Instrument LlamaIndex using instrument_llama_index to enable Confident AI’s LlamaIndexHandler.

main.py
1import asyncio
2from llama_index.llms.openai import OpenAI
3from llama_index.core.agent import FunctionAgent
4import llama_index.core.instrumentation as instrument
5
6from deepeval.integrations.llama_index import instrument_llama_index
7instrument_llama_index(instrument.get_dispatcher())
8
9def multiply(a: float, b: float) -> float:
10 """Useful for multiplying two numbers."""
11 return a * b
12
13agent = FunctionAgent(
14 tools=[multiply],
15 llm=OpenAI(model="gpt-4o-mini"),
16 system_prompt="You are a helpful assistant that can perform calculations.",
17)
18
19async def llm_app(input: str):
20 return await agent.run(input)
21
22asyncio.run(llm_app("What is 3 * 12?"))

Now whenever you use LlamaIndex, DeepEval will collect LlamaIndex traces and publish them to Confident AI.

You can directly view the traces on Confident AI by clicking on the link in the output printed in the console.

Evals Usage

Online evals

You can run online evals on your LlamaIndex agent, which will run evaluations on all incoming traces on Confident AI’s servers.

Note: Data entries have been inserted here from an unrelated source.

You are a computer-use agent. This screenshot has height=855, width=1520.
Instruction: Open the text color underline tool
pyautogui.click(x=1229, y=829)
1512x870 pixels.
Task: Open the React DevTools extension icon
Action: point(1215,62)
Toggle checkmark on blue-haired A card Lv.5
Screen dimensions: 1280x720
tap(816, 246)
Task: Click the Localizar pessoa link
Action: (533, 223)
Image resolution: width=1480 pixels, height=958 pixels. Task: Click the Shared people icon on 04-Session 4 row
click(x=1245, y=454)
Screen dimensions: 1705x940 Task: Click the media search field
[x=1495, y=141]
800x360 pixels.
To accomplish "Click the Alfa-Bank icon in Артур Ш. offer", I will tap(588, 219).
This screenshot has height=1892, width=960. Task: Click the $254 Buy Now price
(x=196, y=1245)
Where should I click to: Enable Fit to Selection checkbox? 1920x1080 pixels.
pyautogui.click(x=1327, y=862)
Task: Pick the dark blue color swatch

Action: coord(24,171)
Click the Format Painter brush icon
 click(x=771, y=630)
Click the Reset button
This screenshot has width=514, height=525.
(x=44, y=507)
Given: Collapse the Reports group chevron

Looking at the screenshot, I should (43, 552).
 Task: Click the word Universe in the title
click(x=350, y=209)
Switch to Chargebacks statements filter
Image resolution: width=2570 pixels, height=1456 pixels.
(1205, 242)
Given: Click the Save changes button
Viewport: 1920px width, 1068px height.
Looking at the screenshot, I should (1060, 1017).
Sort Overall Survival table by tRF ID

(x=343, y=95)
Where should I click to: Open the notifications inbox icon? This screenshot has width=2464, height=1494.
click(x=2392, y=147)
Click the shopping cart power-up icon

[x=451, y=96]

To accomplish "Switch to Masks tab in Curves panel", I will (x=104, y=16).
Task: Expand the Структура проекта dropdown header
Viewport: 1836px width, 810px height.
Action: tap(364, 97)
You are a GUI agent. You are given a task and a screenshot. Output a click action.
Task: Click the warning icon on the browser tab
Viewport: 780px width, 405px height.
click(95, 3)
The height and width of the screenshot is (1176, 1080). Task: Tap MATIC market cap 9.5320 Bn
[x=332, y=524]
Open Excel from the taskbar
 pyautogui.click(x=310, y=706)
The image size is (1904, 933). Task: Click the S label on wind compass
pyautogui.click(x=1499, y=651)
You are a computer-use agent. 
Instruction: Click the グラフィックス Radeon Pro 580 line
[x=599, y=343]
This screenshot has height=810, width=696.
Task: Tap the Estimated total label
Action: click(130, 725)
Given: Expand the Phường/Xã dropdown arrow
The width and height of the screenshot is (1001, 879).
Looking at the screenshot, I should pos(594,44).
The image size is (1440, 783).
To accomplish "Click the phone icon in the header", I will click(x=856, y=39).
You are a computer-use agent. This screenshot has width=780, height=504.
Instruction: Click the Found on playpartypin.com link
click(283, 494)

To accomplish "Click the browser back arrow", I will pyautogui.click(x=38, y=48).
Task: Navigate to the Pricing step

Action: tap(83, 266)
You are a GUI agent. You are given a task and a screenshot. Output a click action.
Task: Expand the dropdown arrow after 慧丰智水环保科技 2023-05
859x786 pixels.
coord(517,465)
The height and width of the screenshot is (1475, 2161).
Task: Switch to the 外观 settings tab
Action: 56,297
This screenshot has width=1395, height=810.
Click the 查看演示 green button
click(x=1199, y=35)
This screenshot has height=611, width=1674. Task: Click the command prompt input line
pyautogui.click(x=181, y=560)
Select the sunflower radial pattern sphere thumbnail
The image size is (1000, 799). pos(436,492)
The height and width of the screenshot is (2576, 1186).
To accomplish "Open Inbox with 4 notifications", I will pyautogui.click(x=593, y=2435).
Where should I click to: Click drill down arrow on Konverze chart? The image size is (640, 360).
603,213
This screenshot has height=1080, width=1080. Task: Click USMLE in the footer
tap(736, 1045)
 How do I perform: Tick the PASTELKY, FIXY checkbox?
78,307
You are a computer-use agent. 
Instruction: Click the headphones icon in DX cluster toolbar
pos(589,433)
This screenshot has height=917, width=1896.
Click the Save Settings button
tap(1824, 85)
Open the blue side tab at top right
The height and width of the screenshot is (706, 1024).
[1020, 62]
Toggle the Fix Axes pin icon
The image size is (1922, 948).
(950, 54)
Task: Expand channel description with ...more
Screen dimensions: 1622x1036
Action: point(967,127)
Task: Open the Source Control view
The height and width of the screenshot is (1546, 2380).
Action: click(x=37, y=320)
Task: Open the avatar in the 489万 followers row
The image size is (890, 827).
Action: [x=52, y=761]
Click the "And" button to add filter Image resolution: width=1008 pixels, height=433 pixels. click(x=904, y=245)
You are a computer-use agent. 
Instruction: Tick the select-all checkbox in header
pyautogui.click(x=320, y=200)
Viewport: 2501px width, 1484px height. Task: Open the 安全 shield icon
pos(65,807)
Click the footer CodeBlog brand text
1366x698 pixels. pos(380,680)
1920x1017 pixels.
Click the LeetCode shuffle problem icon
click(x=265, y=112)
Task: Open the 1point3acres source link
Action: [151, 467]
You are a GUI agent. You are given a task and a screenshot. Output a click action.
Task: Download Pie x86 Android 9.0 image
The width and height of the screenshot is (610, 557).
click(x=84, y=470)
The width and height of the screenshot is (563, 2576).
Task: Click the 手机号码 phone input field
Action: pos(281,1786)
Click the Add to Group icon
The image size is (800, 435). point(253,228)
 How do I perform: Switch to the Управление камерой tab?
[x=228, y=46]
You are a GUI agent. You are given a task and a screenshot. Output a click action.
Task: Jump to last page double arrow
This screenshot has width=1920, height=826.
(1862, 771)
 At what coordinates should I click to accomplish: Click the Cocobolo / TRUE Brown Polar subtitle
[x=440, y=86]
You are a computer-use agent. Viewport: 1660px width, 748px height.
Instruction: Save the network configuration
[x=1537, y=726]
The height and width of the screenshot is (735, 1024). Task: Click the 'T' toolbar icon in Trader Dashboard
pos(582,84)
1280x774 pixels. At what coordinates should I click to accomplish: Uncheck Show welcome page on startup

This approach is recommended if your agent is in production.

1

Create metric collection

Create a metric collection on Confident AI with the metrics you wish to use to evaluate your LlamaIndex agent.

Create metric collection

Your metric collection should only contain metrics that don’t require retrieval_context, context, expected_output, or expected_tools for evaluation.

2

Run evals

Confident AI supports online evals for LlamaIndex applications. Evaluations are configured using metric_collection as an argument on the trace context which applies to all spans emitted during the trace.

main.py
1import asyncio
2from llama_index.llms.openai import OpenAI
3from llama_index.core.agent import FunctionAgent
4import llama_index.core.instrumentation as instrument
5from deepeval.integrations.llama_index import instrument_llama_index
6from deepeval.tracing import trace
7
8instrument_llama_index(instrument.get_dispatcher())
9
10def multiply(a: float, b: float) -> float:
11 """Useful for multiplying two numbers."""
12 return a * b
13
14agent = FunctionAgent(
15 tools=[multiply],
16 llm=OpenAI(model="gpt-4o-mini"),
17 system_prompt="You are a helpful assistant.",
18)
19
20async def llm_app():
21 with trace(metric_collection="my_metric_collection"):
22 await agent.run("What is 3 * 12?")
23
24asyncio.run(llm_app())

All incoming traces will now be evaluated using metrics from your metric collection.

View on Confident AI

You can view the evals on Confident AI by clicking on the link in the output printed in the console.